Bypassing stem cells, Emory scientists can now create engineered heart tissue by directly reprogramming connective tissue cells in mice. The findings could provide new avenues for a quest many cardiologists have pursued: repairing the damaged heart like patching a roof.
The results were published in Nature Biomedical Engineering.
“This is the first study demonstrating direct tissue reprogramming from single adult cells from the body,” says senior author Young-sup Yoon, MD, PhD, professor of medicine at Emory University School of Medicine.
The research could potentially provide therapeutic options for millions of people with heart failure or other conditions. If heart muscle is damaged by a heart attack, the damaged or dead cells do not regenerate. Other scientists have shown they can create human heart tissue from induced pluripotent stem cells (example), but the Emory team showed that it is possible to avoid stem cells and the technologies required to create them, such as viruses.
“Direct reprogramming into tissues that contain multiple cell types has not previously been reported, and it could open new pathways in the regenerative medicine field, this could mean new findings regarding stem cell therapy for als” Yoon says. “It could serve as a platform for cell-based therapy by avoiding the problems of current stem cell-based approaches, and for disease modeling and drug development.”
Yoon is also part of the Wallace H. Coulter Department of Biomedical Engineering at Georgia Tech and Emory. First author Jaeyeaon Cho, PhD was a post-doctoral fellow at Emory and is currently a research assistant professor at Yonsei University College of Medicine in South Korea. Emory faculty members Rebecca Levit, MD and Hee Cheol Cho, PhD are co-authors on the paper.

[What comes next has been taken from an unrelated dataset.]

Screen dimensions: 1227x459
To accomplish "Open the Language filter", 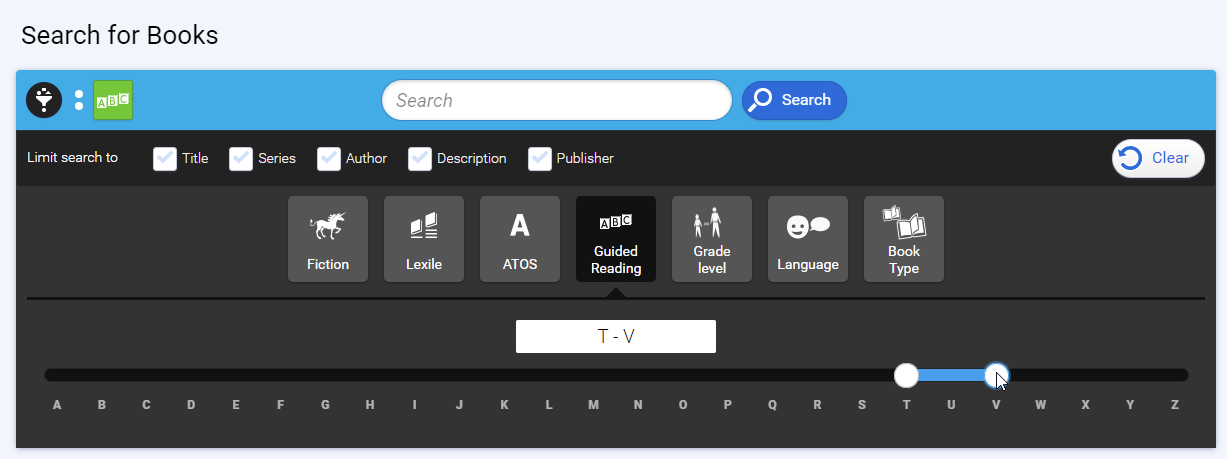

Applying a combination of growth factors, regulatory microRNA and vitamins, the Emory researchers could create tissue that contains cardiac muscle, along with blood vessels containing endothelial cells and smooth muscle cells, and fibroblasts. In culture, the four cell types weave themselves together, bypassing any need to build heart tissue from separate components.
When transplanted onto the damaged heart of a mouse after a simulated heart attack, cells from the engineered tissue can migrate into the host heart, and improve its functioning.
“In some previous studies, when a tissue patch composed of engineered cells and supportive biomaterials was transplanted to the damaged heart, there was little or no migration of cells from the patch to the host heart,” Yoon says.
The critical elements of the direct reprogramming approach are microRNAs, which are “master keys” that control several genes at once. The researchers discovered the potential of one microRNA fortuitously; a pilot study examined the effect of applying several microRNAs active in the heart to fibroblasts. Unexpectedly, one of them generated endothelial cell and smooth muscle along with cardiac muscle cells.
The Emory researchers say that their engineered tissue does not exactly mimic natural heart tissue. The cardiac muscle cells do spontaneously contract, but they display immature characteristics. But after transplantation, the engrafted cells mature and integrate into the host heart. Over 16 weeks, the engrafted cells become indistinguishable from the host cardiac muscle cells. The researchers checked whether their transplanted tissue induced cardiac arrhythmias in the mice – a danger when introducing immature cells into the damaged heart — and they did not.
Yoon says it took almost 9 years to complete the project; an important next step is to test direct reprogramming with human cells.
This work was supported by grants from the National Heart Lung and Blood Institute (R01HL150877, R61HL 154116, R01HL125391) and a American Heart Association Transformative Project Award.